◆ **Selection**

— Begin —

The Company has a license agreement with Kawasaki Motors Corp., USA
authorizing the Company to use the Kawasaki(R) brand name in connection with
several different products, including a complete line of electronic musical
instruments, including keyboards, and the Kawasaki(R) Ninja(R) Supergyro(TM)
Motorcycle.
Effective November 1, 1998, the Company entered into a consumer products
license agreement with Titan Sports, Inc. authorizing the Company to use the
intellectual property associated with the World Wrestling Federation(R),
including the name, the logo, and the names, nicknames and identifying indicia
of the individuals who perform at World Wrestling Federation(R) events in
connection with the sale, marketing and distribution of certain of the Company's
products.
On December 1, 1998, the Company entered into a retail license agreement
with Discovery Communications, Inc. authorizing the Company to use the Marks
Discovery Channel(R), Explore Your World(R), Discovery Facts(R), and Reality
Rules(R) as well as Discovery Channel(R) photography, images and artwork in
connection with the sale, marketing and distribution of certain of the Company's
products.
As of January 31, 1999, the Company was required to make an aggregrate of
approximately $170,000 in payments of guaranteed royalties under certain
licenses in fiscal 1999 and $590,000 thereafter through fiscal 2002.

— End —

◆ **Set task 1**
Format the rows between the line holding "Task: Select the page title 基于微信小程序的乡村文旅平台" and the line holding "Action: click(541, 44)", inclusive, as a numbered list, skipping blank lines and leaving out the pictures.
The rows have no connection to the license agreements text.

◆ **Records provided**
— Begin —

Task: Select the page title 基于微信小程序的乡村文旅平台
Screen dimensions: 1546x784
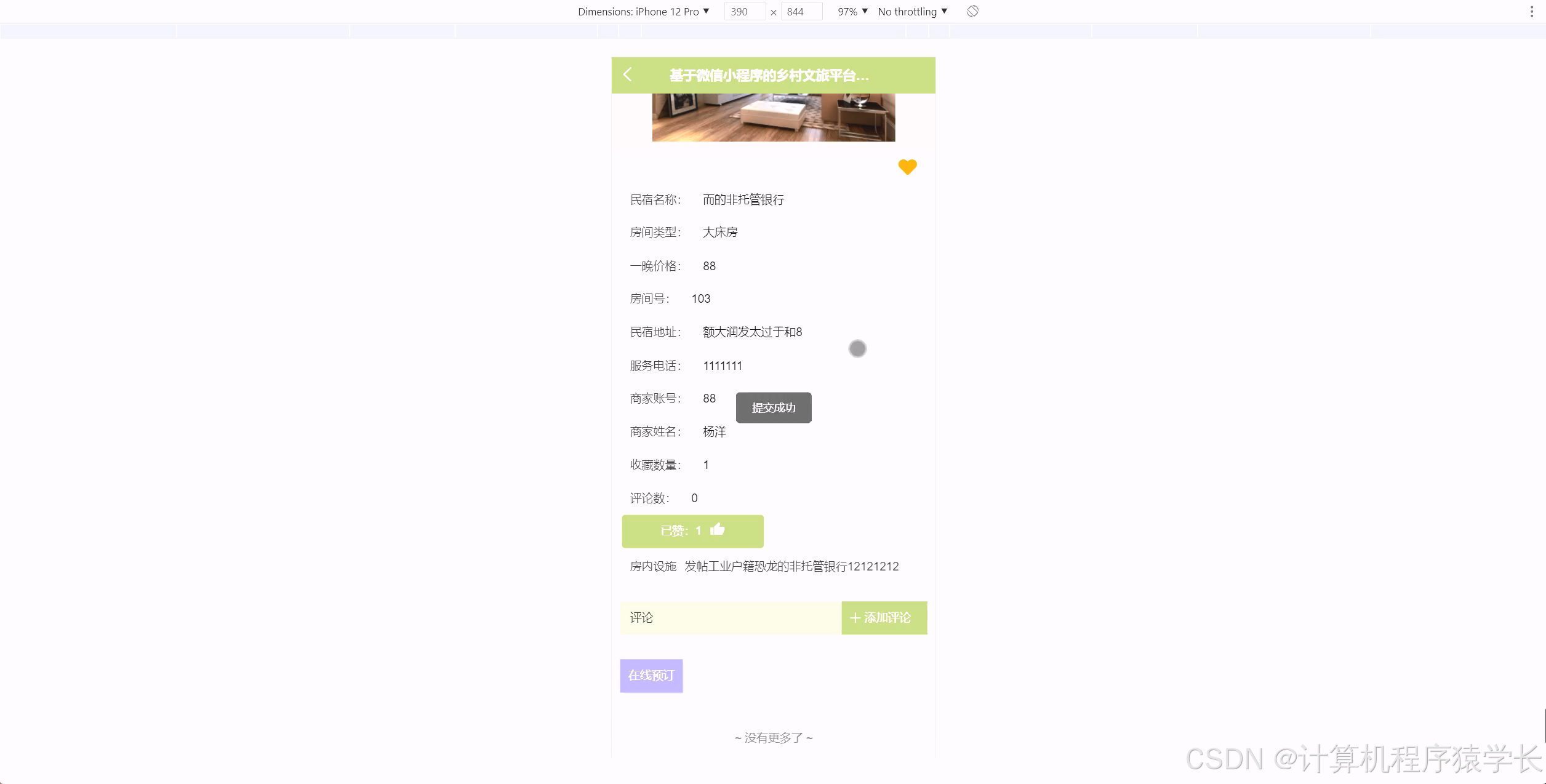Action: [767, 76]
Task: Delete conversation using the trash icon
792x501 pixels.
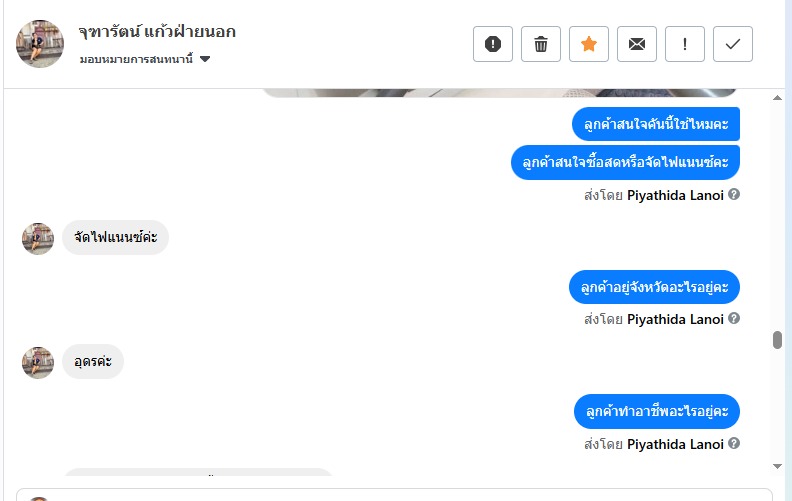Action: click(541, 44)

— End —
— Begin —

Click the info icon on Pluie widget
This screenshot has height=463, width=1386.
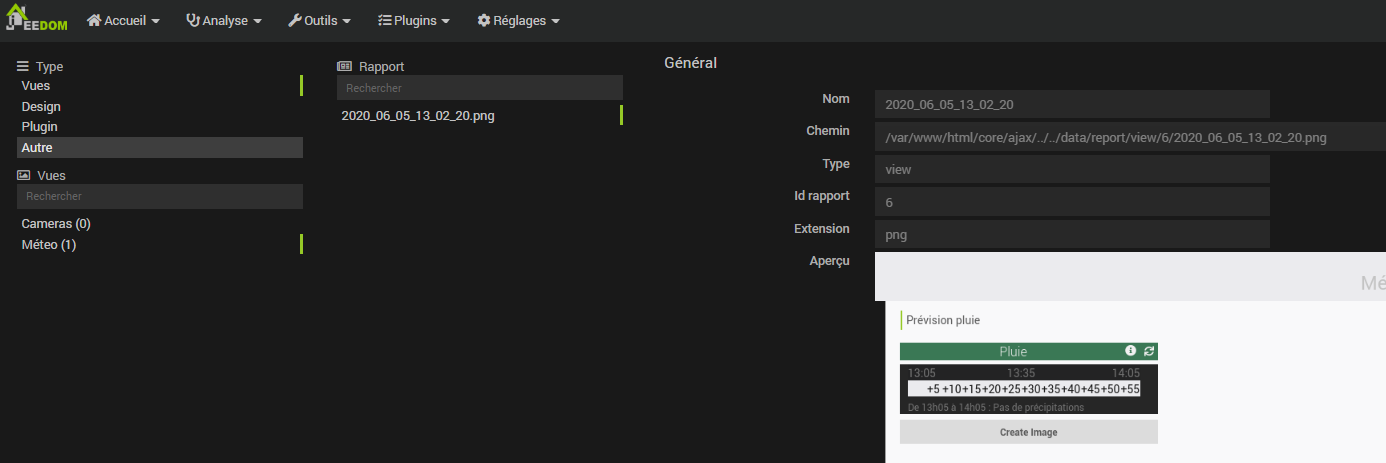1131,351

— End —
— Begin —

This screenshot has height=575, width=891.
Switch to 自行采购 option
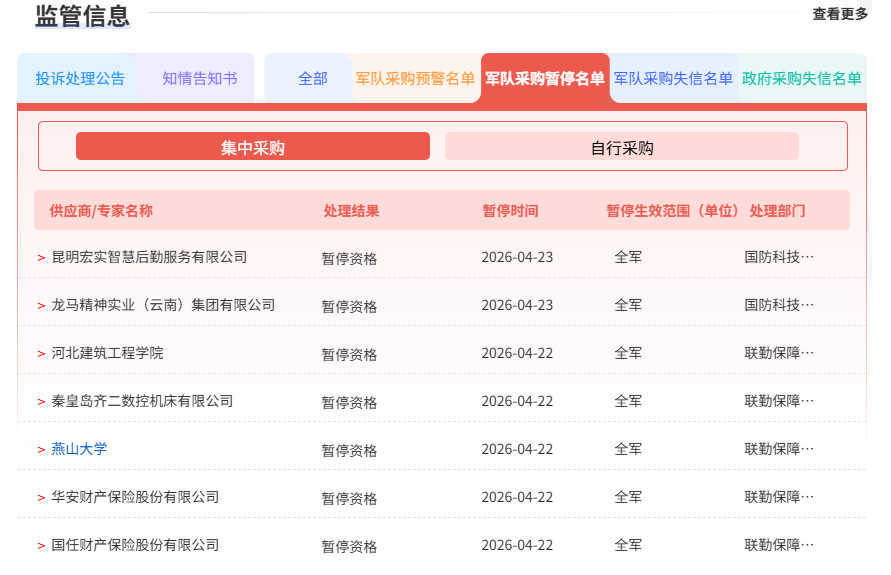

— End —

◆ **Set task 2**
Resume the text on the company's license agreements after its last sentence.

◆ **Result 1**
1. Task: Select the page title 基于微信小程序的乡村文旅平台
2. Screen dimensions: 1546x784
3. Action: [767, 76]
4. Task: Delete conversation using the trash icon
5. 792x501 pixels.
6. Action: click(541, 44)

◆ **Result 2**
The Company believes that by developing licensed products based
principally on popular, classic properties and trademarks, it can establish a
licensed product portfolio that is characterized by a longer product life cycle
than is typical in the toy industry. The Company intends to continue to develop
its licensed product line by targeting licensing opportunities where it can take
advantage of licensor advertising, publicity and media exposure. CUSTOMERS
The Company made sales to over 450 different customers in approximately
45 countries during fiscal 1998. The table below sets forth the Company's net
sales by geographic area as a percentage of total net sales for the specified
fiscal years.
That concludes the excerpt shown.